Тем разительнее, тем непостижимее кажется контраст с образом города, который открывается на картинах Шагала! Такие же узкие улочки, заборы, те же будничные заботы. И все совершенно по-иному. То, что героями русской литературы должно было обретаться ценой мучительных усилий, а порой - и жизни, что необходимо было выстрадать, отвоевать у действительности, здесь каким-то волшебным образом дается каждому вместе с дыханием и оказывается таким же естественным, как дыхание. Здесь «град земной» невозможно отделить от «града небесного», бытовое тождественно бытийному, сиюминутное - вечному, а способность летать как будто не требует от человека никаких усилий. Небо принадлежит каждому. Оно буквально заливает и преображает землю, становится ее частью, так же, как земля становится частью неба.
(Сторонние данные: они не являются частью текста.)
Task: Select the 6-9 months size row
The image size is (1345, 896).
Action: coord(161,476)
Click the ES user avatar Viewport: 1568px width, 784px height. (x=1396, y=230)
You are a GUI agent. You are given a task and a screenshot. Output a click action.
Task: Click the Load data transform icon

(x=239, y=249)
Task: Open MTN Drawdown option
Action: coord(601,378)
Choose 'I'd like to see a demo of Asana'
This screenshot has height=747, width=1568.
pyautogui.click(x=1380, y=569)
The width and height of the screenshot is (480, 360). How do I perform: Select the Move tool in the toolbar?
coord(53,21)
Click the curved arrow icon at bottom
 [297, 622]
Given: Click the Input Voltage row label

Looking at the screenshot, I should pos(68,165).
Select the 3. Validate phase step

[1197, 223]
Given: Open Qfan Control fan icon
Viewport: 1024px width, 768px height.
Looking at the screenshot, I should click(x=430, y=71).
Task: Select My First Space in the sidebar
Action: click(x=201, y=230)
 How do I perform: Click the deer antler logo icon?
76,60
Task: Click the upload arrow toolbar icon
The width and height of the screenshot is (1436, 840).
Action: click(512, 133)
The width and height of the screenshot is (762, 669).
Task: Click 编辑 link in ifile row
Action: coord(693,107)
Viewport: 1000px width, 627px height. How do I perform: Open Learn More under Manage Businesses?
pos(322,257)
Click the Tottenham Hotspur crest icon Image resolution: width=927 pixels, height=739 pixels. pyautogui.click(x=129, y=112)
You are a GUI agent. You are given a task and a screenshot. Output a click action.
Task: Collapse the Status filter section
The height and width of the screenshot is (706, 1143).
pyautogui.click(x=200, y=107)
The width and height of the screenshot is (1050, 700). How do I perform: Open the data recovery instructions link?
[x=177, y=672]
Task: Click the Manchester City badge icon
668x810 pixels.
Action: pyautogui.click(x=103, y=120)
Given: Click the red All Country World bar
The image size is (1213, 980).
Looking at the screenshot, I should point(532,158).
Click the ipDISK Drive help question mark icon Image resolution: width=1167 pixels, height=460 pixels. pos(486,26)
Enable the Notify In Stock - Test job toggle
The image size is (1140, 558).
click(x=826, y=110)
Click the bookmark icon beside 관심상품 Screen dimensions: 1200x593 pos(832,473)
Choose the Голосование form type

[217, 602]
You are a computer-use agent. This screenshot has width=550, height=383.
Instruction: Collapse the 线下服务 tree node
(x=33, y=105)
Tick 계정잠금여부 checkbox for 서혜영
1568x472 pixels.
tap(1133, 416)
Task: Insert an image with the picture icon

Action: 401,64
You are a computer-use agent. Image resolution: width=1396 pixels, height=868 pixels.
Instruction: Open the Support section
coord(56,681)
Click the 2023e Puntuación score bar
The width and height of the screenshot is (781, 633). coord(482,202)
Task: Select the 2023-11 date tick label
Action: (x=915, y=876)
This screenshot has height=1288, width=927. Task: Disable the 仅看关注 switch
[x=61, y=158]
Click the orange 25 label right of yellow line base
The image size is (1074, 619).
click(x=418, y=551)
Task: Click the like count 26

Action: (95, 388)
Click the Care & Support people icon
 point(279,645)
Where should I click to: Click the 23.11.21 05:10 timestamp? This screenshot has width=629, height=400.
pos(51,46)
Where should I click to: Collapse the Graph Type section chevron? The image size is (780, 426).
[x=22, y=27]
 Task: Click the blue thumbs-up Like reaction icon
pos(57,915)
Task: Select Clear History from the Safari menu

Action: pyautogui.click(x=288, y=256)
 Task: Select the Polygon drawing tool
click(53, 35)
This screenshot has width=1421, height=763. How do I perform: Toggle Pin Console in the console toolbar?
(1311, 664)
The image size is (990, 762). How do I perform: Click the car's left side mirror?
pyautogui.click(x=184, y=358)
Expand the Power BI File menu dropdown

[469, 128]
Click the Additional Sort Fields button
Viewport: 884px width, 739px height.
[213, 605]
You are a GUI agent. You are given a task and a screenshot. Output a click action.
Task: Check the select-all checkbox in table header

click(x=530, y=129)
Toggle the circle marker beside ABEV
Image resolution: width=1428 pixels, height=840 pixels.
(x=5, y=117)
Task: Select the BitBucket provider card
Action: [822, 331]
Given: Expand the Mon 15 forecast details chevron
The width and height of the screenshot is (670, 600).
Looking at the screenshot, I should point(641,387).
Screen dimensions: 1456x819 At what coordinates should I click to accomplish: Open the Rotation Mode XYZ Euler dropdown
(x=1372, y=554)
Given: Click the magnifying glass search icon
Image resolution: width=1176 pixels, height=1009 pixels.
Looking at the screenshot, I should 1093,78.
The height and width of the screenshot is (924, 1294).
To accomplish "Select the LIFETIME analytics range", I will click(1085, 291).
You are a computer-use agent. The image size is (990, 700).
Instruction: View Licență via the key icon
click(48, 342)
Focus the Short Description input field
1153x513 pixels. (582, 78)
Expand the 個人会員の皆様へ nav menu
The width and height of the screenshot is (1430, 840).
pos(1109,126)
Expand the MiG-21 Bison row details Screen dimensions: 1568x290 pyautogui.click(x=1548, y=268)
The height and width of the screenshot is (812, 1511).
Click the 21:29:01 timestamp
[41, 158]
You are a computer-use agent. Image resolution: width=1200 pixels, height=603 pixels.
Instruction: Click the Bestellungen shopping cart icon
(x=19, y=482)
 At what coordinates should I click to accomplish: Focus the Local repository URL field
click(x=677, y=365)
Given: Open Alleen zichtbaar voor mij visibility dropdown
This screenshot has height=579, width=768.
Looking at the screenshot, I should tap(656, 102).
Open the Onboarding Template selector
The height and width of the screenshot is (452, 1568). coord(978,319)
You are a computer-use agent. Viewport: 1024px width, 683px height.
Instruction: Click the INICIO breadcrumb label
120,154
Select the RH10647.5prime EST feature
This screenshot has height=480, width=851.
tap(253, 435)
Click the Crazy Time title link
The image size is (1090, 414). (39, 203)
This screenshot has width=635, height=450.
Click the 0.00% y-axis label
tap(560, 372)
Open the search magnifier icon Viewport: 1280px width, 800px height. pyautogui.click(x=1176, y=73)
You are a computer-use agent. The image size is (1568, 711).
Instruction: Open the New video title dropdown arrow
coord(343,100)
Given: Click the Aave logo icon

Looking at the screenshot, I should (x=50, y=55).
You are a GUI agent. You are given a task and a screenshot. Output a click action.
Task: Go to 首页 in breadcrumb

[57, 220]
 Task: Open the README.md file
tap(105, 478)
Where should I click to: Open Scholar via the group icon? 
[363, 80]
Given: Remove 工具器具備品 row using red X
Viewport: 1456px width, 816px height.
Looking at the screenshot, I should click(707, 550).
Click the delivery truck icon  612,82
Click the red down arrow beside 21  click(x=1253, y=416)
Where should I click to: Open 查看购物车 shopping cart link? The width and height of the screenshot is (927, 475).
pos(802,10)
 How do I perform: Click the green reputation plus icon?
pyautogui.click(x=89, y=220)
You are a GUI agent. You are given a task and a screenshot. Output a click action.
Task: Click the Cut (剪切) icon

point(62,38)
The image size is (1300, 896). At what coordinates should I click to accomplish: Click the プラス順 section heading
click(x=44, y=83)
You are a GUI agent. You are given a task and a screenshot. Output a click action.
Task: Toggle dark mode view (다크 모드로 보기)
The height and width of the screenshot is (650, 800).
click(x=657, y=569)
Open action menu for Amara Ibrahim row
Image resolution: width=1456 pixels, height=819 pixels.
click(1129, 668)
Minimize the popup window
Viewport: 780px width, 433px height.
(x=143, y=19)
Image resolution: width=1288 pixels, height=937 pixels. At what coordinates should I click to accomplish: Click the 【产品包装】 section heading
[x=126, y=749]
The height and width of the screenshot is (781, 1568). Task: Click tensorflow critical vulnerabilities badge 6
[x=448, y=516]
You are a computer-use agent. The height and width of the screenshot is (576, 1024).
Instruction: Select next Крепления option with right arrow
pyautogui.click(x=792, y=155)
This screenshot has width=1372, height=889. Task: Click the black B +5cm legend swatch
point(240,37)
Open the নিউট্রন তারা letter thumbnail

Оттуда, из «провинциального мещанского городка» русской литературы хочется поскорее убежать, вырваться. Там все заранее известно. Вместо судьбы - роль. Вместо пути - круг, дурная бесконечность повторений.

Здесь, у Шагала, чудо подстерегает за каждым углом и может произойти в любое мгновенье. Чудо не противостоит будничной жизни, а вырастает из нее.

Тот собирательный город нуждается в будущем, оправдывающем, искупающем настоящее.

А наивный шагаловский город ни в каком оправдании не нуждается. Он оправдан самим фактом своего существования.

Впрочем, противопоставление это, если взглянуть пристальнее, окажется вполне относительным. А так ли уж прост, однозначен образ «провинциального городка» в русской литературе? И не подготавливает ли он в немалой степени шагаловский город?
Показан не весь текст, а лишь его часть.